WORK REQUEST
Please return each record below exactly, with nothing left out.

ENTRIES SUPPLIED
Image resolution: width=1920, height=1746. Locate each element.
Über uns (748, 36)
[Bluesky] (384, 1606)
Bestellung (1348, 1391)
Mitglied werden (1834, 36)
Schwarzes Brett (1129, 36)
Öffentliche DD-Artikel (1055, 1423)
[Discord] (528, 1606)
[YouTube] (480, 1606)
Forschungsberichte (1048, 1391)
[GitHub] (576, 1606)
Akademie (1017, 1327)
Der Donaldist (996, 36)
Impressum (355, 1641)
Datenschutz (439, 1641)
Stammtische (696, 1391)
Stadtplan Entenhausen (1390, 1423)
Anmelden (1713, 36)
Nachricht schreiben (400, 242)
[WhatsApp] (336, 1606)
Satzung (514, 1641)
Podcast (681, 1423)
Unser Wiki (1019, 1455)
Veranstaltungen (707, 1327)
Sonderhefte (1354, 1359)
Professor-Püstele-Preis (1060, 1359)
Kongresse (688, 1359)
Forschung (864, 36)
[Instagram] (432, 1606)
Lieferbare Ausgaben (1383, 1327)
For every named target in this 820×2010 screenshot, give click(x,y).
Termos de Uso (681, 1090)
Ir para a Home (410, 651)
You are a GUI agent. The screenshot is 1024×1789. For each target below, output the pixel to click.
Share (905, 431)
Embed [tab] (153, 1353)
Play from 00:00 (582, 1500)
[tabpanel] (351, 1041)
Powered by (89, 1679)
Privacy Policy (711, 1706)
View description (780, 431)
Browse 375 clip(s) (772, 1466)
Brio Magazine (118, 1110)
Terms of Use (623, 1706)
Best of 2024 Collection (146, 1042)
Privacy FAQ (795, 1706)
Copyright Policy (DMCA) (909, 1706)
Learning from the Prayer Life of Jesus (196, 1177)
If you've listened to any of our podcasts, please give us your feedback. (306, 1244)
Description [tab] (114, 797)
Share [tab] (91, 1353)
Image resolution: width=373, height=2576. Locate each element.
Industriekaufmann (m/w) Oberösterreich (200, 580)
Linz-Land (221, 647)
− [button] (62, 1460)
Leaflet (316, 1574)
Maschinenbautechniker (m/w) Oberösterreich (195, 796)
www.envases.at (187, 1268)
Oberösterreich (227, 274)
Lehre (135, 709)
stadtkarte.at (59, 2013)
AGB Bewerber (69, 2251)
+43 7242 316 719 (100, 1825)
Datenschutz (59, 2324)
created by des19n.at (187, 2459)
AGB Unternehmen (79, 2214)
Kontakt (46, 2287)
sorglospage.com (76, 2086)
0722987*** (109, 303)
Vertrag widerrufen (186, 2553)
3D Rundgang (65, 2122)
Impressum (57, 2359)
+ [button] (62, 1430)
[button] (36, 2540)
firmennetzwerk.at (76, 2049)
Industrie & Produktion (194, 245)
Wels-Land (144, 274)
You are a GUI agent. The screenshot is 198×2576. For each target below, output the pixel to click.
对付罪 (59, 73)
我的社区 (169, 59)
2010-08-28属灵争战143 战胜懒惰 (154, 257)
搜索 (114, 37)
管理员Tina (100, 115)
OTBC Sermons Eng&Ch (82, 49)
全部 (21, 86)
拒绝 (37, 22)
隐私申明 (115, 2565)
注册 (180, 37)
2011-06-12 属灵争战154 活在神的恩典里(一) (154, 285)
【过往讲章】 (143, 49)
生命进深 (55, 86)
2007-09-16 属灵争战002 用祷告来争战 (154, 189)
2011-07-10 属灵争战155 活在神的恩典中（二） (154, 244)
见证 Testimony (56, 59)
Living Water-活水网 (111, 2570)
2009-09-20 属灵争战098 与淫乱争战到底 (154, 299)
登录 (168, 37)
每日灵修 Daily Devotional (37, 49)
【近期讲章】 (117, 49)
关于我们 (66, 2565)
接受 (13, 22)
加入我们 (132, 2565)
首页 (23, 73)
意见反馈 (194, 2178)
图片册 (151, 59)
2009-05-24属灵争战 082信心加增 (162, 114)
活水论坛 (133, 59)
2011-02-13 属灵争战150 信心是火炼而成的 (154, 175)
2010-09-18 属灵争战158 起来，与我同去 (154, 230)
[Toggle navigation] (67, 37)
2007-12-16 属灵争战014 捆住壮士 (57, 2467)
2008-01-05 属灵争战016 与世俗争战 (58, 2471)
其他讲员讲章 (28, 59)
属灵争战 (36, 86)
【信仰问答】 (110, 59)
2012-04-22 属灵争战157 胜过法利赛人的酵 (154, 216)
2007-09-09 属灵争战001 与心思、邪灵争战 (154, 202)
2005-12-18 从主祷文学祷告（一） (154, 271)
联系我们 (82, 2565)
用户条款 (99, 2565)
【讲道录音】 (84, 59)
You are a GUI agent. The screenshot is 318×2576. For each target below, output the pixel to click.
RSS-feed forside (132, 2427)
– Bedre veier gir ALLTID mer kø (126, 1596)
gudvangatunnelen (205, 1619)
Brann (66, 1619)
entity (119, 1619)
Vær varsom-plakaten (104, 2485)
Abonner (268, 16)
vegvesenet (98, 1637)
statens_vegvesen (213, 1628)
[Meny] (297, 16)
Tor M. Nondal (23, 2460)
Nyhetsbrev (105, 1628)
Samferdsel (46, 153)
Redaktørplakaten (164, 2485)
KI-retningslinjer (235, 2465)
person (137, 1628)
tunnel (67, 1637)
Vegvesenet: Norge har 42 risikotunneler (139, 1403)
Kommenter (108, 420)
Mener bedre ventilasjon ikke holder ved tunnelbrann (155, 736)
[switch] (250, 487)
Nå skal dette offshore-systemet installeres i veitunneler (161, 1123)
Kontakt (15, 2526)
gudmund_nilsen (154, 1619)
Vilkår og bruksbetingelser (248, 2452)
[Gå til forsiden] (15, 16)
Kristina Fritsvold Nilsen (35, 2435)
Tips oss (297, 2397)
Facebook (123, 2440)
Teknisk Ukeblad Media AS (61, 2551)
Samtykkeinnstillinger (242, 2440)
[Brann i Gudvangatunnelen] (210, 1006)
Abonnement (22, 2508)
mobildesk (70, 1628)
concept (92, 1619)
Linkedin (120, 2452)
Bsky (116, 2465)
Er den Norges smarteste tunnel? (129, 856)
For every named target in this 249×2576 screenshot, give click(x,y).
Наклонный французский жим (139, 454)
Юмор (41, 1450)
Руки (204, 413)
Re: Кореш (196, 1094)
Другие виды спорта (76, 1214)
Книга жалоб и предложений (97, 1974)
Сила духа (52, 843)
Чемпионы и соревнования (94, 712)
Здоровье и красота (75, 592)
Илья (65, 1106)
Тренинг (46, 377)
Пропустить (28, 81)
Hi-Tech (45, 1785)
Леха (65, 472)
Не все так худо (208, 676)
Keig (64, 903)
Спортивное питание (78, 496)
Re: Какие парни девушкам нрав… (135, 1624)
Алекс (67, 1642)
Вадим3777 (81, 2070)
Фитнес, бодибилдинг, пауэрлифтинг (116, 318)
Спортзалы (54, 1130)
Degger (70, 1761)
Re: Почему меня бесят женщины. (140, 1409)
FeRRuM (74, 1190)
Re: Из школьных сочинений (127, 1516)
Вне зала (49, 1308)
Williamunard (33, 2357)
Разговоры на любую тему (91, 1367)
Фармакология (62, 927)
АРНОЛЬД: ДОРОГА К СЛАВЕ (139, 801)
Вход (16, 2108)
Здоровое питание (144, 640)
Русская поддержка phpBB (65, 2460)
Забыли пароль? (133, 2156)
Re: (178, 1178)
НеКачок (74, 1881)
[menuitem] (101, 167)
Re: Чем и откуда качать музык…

RESULT OF THE EXERCISE
Image resolution: width=1920, height=1746. Locate each element.
Über uns (748, 36)
[Bluesky] (384, 1606)
Bestellung (1348, 1391)
Mitglied werden (1834, 36)
Schwarzes Brett (1129, 36)
Öffentliche DD-Artikel (1055, 1423)
[Discord] (528, 1606)
[YouTube] (480, 1606)
Forschungsberichte (1048, 1391)
[GitHub] (576, 1606)
Akademie (1017, 1327)
Der Donaldist (996, 36)
Impressum (355, 1641)
Datenschutz (439, 1641)
Stammtische (696, 1391)
Stadtplan Entenhausen (1390, 1423)
Anmelden (1713, 36)
Nachricht schreiben (400, 242)
[WhatsApp] (336, 1606)
Satzung (514, 1641)
Podcast (681, 1423)
Unser Wiki (1019, 1455)
Veranstaltungen (707, 1327)
Sonderhefte (1354, 1359)
Professor-Püstele-Preis (1060, 1359)
Kongresse (688, 1359)
Forschung (864, 36)
[Instagram] (432, 1606)
Lieferbare Ausgaben (1383, 1327)
For every named target in this 820×2010 screenshot, give click(x,y).
Termos de Uso (681, 1090)
Ir para a Home (410, 651)
You are a GUI agent. The screenshot is 1024×1789. For each target below, output the pixel to click.
Share (905, 431)
Embed [tab] (153, 1353)
Play from 00:00 (582, 1500)
[tabpanel] (351, 1041)
Powered by (89, 1679)
Privacy Policy (711, 1706)
View description (780, 431)
Browse 375 clip(s) (772, 1466)
Brio Magazine (118, 1110)
Terms of Use (623, 1706)
Best of 2024 Collection (146, 1042)
Privacy FAQ (795, 1706)
Copyright Policy (DMCA) (909, 1706)
Learning from the Prayer Life of Jesus (196, 1177)
If you've listened to any of our podcasts, please give us your feedback. (306, 1244)
Description [tab] (114, 797)
Share [tab] (91, 1353)
Image resolution: width=373, height=2576. Locate each element.
Industriekaufmann (m/w) Oberösterreich (200, 580)
Linz-Land (221, 647)
− [button] (62, 1460)
Leaflet (316, 1574)
Maschinenbautechniker (m/w) Oberösterreich (195, 796)
www.envases.at (187, 1268)
Oberösterreich (227, 274)
Lehre (135, 709)
stadtkarte.at (59, 2013)
AGB Bewerber (69, 2251)
+43 7242 316 719 (100, 1825)
Datenschutz (59, 2324)
created by des19n.at (187, 2459)
AGB Unternehmen (79, 2214)
Kontakt (46, 2287)
sorglospage.com (76, 2086)
0722987*** (109, 303)
Vertrag widerrufen (186, 2553)
3D Rundgang (65, 2122)
Impressum (57, 2359)
+ [button] (62, 1430)
[button] (36, 2540)
firmennetzwerk.at (76, 2049)
Industrie & Produktion (194, 245)
Wels-Land (144, 274)
You are a GUI agent. The screenshot is 198×2576. For each target below, output the pixel to click.
对付罪 (59, 73)
我的社区 (169, 59)
2010-08-28属灵争战143 战胜懒惰 (154, 257)
搜索 (114, 37)
管理员Tina (100, 115)
OTBC Sermons Eng&Ch (82, 49)
全部 (21, 86)
拒绝 (37, 22)
隐私申明 (115, 2565)
注册 (180, 37)
2011-06-12 属灵争战154 活在神的恩典里(一) (154, 285)
【过往讲章】 (143, 49)
生命进深 (55, 86)
2007-09-16 属灵争战002 用祷告来争战 (154, 189)
2011-07-10 属灵争战155 活在神的恩典中（二） (154, 244)
见证 Testimony (56, 59)
Living Water-活水网 (111, 2570)
2009-09-20 属灵争战098 与淫乱争战到底 (154, 299)
登录 (168, 37)
每日灵修 Daily Devotional (37, 49)
【近期讲章】 (117, 49)
关于我们 (66, 2565)
接受 (13, 22)
加入我们 (132, 2565)
首页 (23, 73)
意见反馈 (194, 2178)
图片册 (151, 59)
2009-05-24属灵争战 082信心加增 (162, 114)
活水论坛 (133, 59)
2011-02-13 属灵争战150 信心是火炼而成的 (154, 175)
2010-09-18 属灵争战158 起来，与我同去 (154, 230)
[Toggle navigation] (67, 37)
2007-12-16 属灵争战014 捆住壮士 (57, 2467)
2008-01-05 属灵争战016 与世俗争战 (58, 2471)
其他讲员讲章 (28, 59)
属灵争战 (36, 86)
【信仰问答】 (110, 59)
2012-04-22 属灵争战157 胜过法利赛人的酵 (154, 216)
2007-09-09 属灵争战001 与心思、邪灵争战 (154, 202)
2005-12-18 从主祷文学祷告（一） (154, 271)
联系我们 (82, 2565)
用户条款 (99, 2565)
【讲道录音】 (84, 59)
You are a GUI agent. The screenshot is 318×2576. For each target below, output the pixel to click.
RSS-feed forside (132, 2427)
– Bedre veier gir ALLTID mer kø (126, 1596)
gudvangatunnelen (205, 1619)
Brann (66, 1619)
entity (119, 1619)
Vær varsom-plakaten (104, 2485)
Abonner (268, 16)
vegvesenet (98, 1637)
statens_vegvesen (213, 1628)
[Meny] (297, 16)
Tor M. Nondal (23, 2460)
Nyhetsbrev (105, 1628)
Samferdsel (46, 153)
Redaktørplakaten (164, 2485)
KI-retningslinjer (235, 2465)
person (137, 1628)
tunnel (67, 1637)
Vegvesenet: Norge har 42 risikotunneler (139, 1403)
Kommenter (108, 420)
Mener bedre ventilasjon ikke holder ved tunnelbrann (155, 736)
[switch] (250, 487)
Nå skal dette offshore-systemet installeres i veitunneler (161, 1123)
Kontakt (15, 2526)
gudmund_nilsen (154, 1619)
Vilkår og bruksbetingelser (248, 2452)
[Gå til forsiden] (15, 16)
Kristina Fritsvold Nilsen (35, 2435)
Tips oss (297, 2397)
Facebook (123, 2440)
Teknisk Ukeblad Media AS (61, 2551)
Samtykkeinnstillinger (242, 2440)
[Brann i Gudvangatunnelen] (210, 1006)
Abonnement (22, 2508)
mobildesk (70, 1628)
concept (92, 1619)
Linkedin (120, 2452)
Bsky (116, 2465)
Er den Norges smarteste tunnel? (129, 856)
For every named target in this 249×2576 screenshot, give click(x,y).
Наклонный французский жим (139, 454)
Юмор (41, 1450)
Руки (204, 413)
Re: Кореш (196, 1094)
Другие виды спорта (76, 1214)
Книга жалоб и предложений (97, 1974)
Сила духа (52, 843)
Чемпионы и соревнования (94, 712)
Здоровье и красота (75, 592)
Илья (65, 1106)
Тренинг (46, 377)
Пропустить (28, 81)
Hi-Tech (45, 1785)
Леха (65, 472)
Не все так худо (208, 676)
Keig (64, 903)
Спортивное питание (78, 496)
Re: Какие парни девушкам нрав… (135, 1624)
Алекс (67, 1642)
Вадим3777 (81, 2070)
Фитнес, бодибилдинг, пауэрлифтинг (116, 318)
Спортзалы (54, 1130)
Degger (70, 1761)
Re: Почему меня бесят женщины. (140, 1409)
FeRRuM (74, 1190)
Re: Из школьных сочинений (127, 1516)
Вне зала (49, 1308)
Williamunard (33, 2357)
Разговоры на любую тему (91, 1367)
Фармакология (62, 927)
АРНОЛЬД: ДОРОГА К СЛАВЕ (139, 801)
Вход (16, 2108)
Здоровое питание (144, 640)
Русская поддержка phpBB (65, 2460)
Забыли пароль? (133, 2156)
Re: (178, 1178)
НеКачок (74, 1881)
[menuitem] (101, 167)
Re: Чем и откуда качать музык…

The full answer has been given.